Ainsi finit la Zanitonella, poème bucolique d'une nature peu choisie, sans doute, mais original par l'intérêt suivi qu'il présente, et, quant à la vérité, bien préférable, dans sa rusticité grotesque, aux idylles musquées, poudrées et pommadées de Fontenelle, et même aux bergeries mélancoliques et penseuses de Racan, comme aux églogues élégantes de J.-B. Rousseau et de Gresset. Théocrite, le divin Théocrite lui-même n'est pas moins cynique souvent que Folengi; on le peut voir jusque dans la traduction si heureusement châtiée que Coupé nous en a donné dans ses Soirées littéraires.
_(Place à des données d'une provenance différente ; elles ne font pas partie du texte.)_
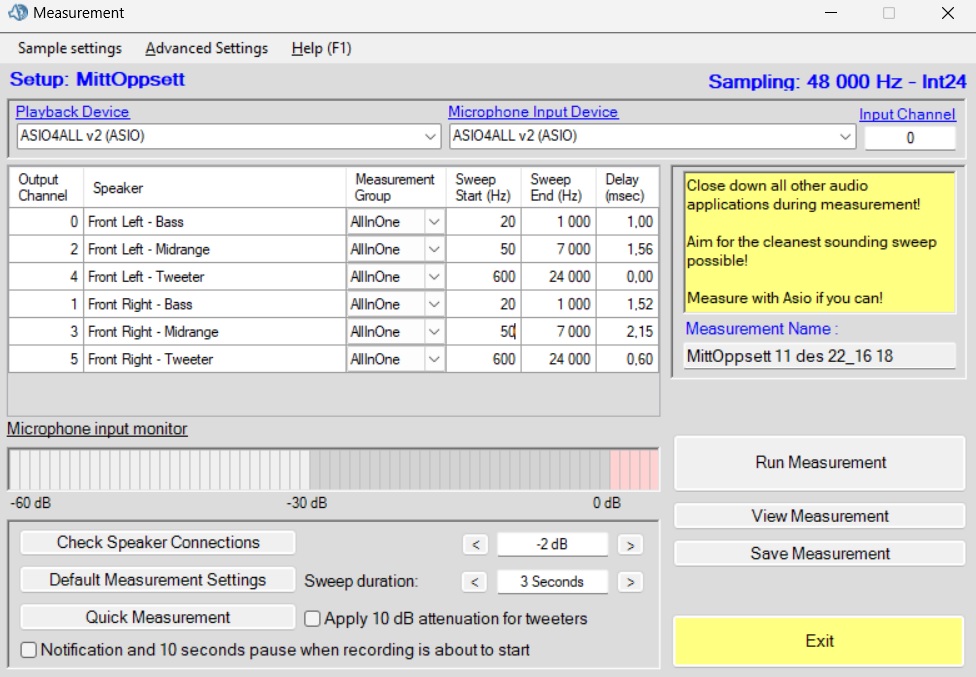Lengthen sweep duration with right arrow
Image resolution: width=976 pixels, height=677 pixels.
coord(629,582)
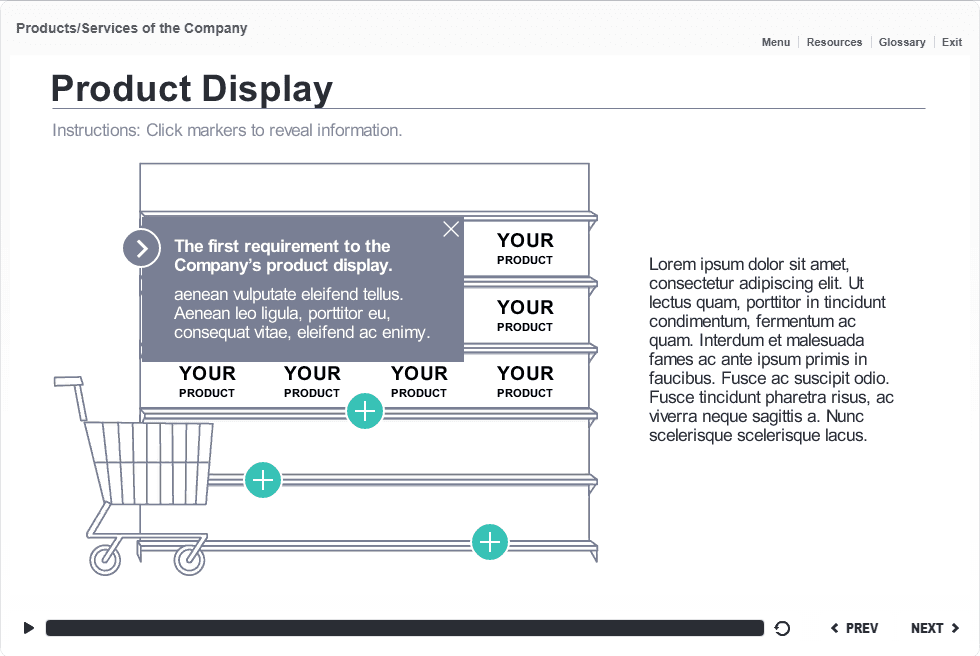
Task: Advance with the NEXT button
Action: click(935, 628)
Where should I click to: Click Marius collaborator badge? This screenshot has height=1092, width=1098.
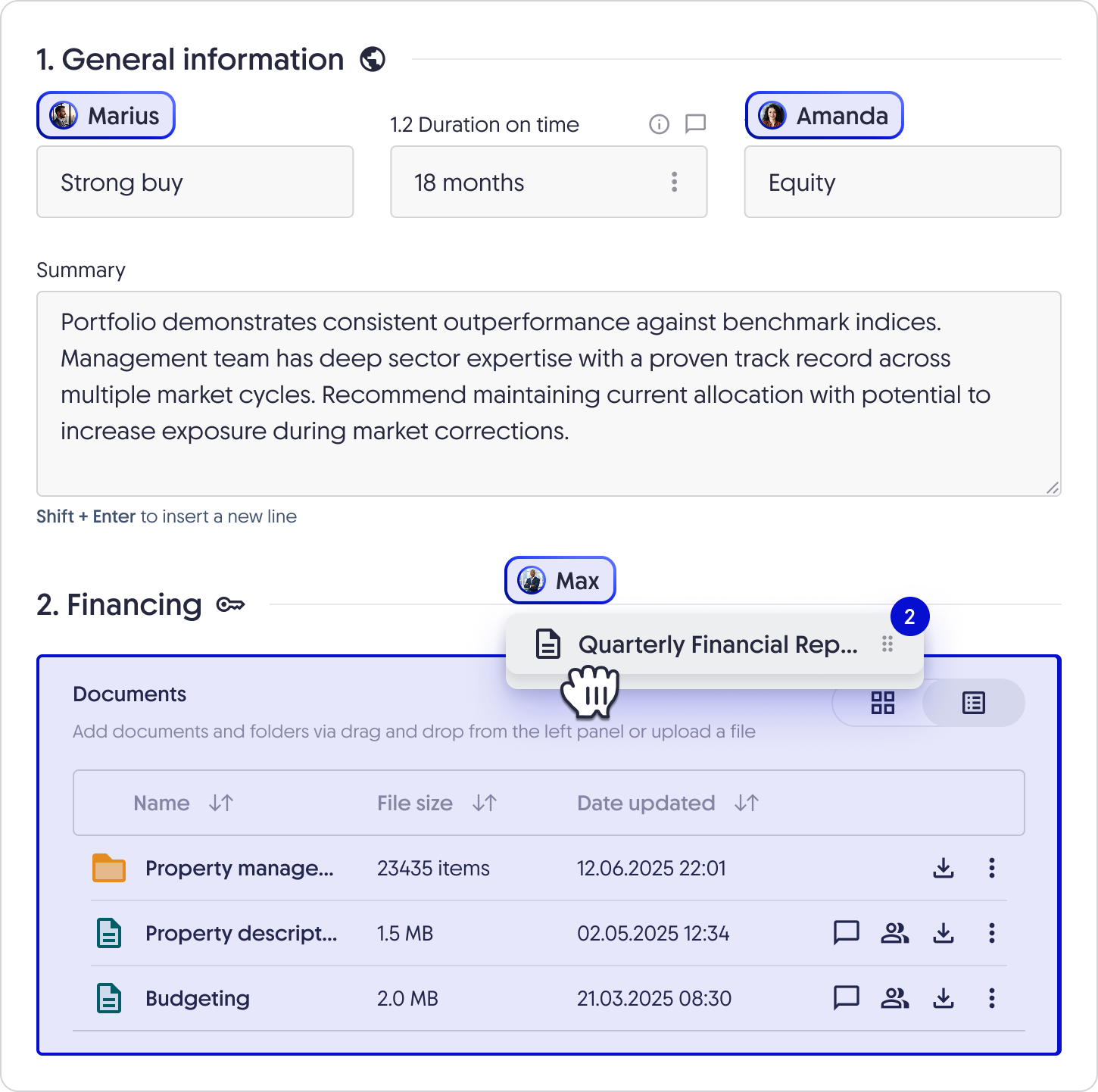pyautogui.click(x=106, y=115)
Pour lire des pastorales qui réunissent constamment le naturel des champs à la grace décente, il faut recourir à Virgile et à Gesner, et s'y tenir.
LES XXV FANTAISIES,
OU
HISTOIRE MACARONIQUE DES GESTES DE BALDUS[50].
Premier Chant.
Phantasia mihi quædam fantastica venit
Historiam Baldi grossis cantare camœnis;
Altisonam cujus famam, nomenque Gaïardum
Terra tremit, Baratrumque metu se cagat adossum.